For the first time, the report examines how new resources are being mobilised at a country level, while continuing to present data on a regional basis to provide consistency with previous years’ reports. This will provide better insight into jurisdictions where political and regulatory structures, alongside institutional capacity, have created enabling environments that attract investment. Another innovation this year is sub-sectoral analysis to help stakeholders obtain a granular picture of who is providing the funds and what they are funding. We now know, for example, that the roads sub-sector attracted 44% of identified transport ICA member commitments while railways attracted just 4.1%. Non-ICA members, however, supported the maritime and ports sub-sector most strongly, with $2bn of commitments. Nearly 75% of members’ ICT sector commitments focused on broadband and fibre optic infrastructure development, while the mobile and wireless network sub-sector was the sole focus of identified sub-sectoral commitments in 2016 by non-ICA members.
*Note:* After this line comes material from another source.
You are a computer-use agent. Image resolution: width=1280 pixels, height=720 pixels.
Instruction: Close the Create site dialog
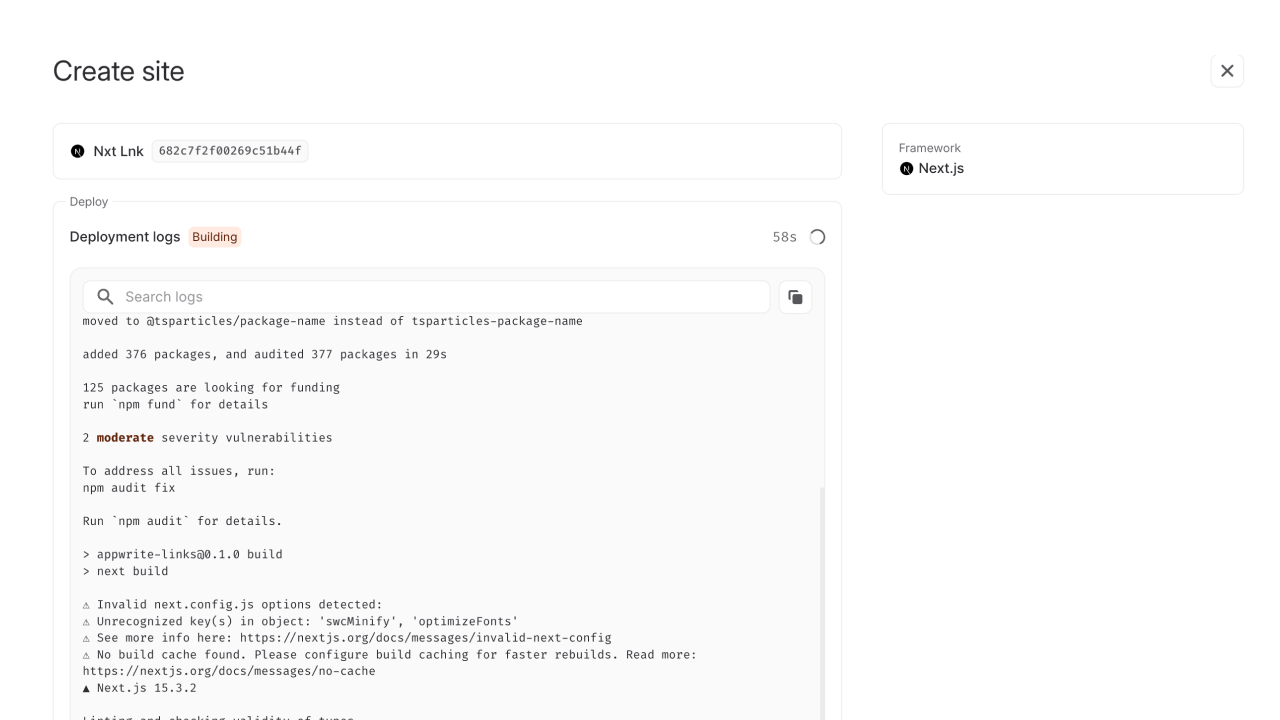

Total reported financing for infrastructure development in 2016 was $62.5bn, consisting of identifiable African national government budget allocations, financial commitments by ICA members, DFIs and state funders in China, Europe, India, South Korea and the Arab Funds, as well as private sector investments. This is the lowest amount since 2012. The drop in financing is largely due to Chinese investments announced in 2016 totalling $6.4bn, substantially less than the $20.9bn reported in 2015 as well as less private sector investment. In this context, identifying emerging trends that will bring new types of funding and new investors in Africa’s infrastructure development must be considered an important task. This includes the adoption of smart and integrated infrastructure, as well as more recognition of the role of corridor management for regional projects, to encourage investors.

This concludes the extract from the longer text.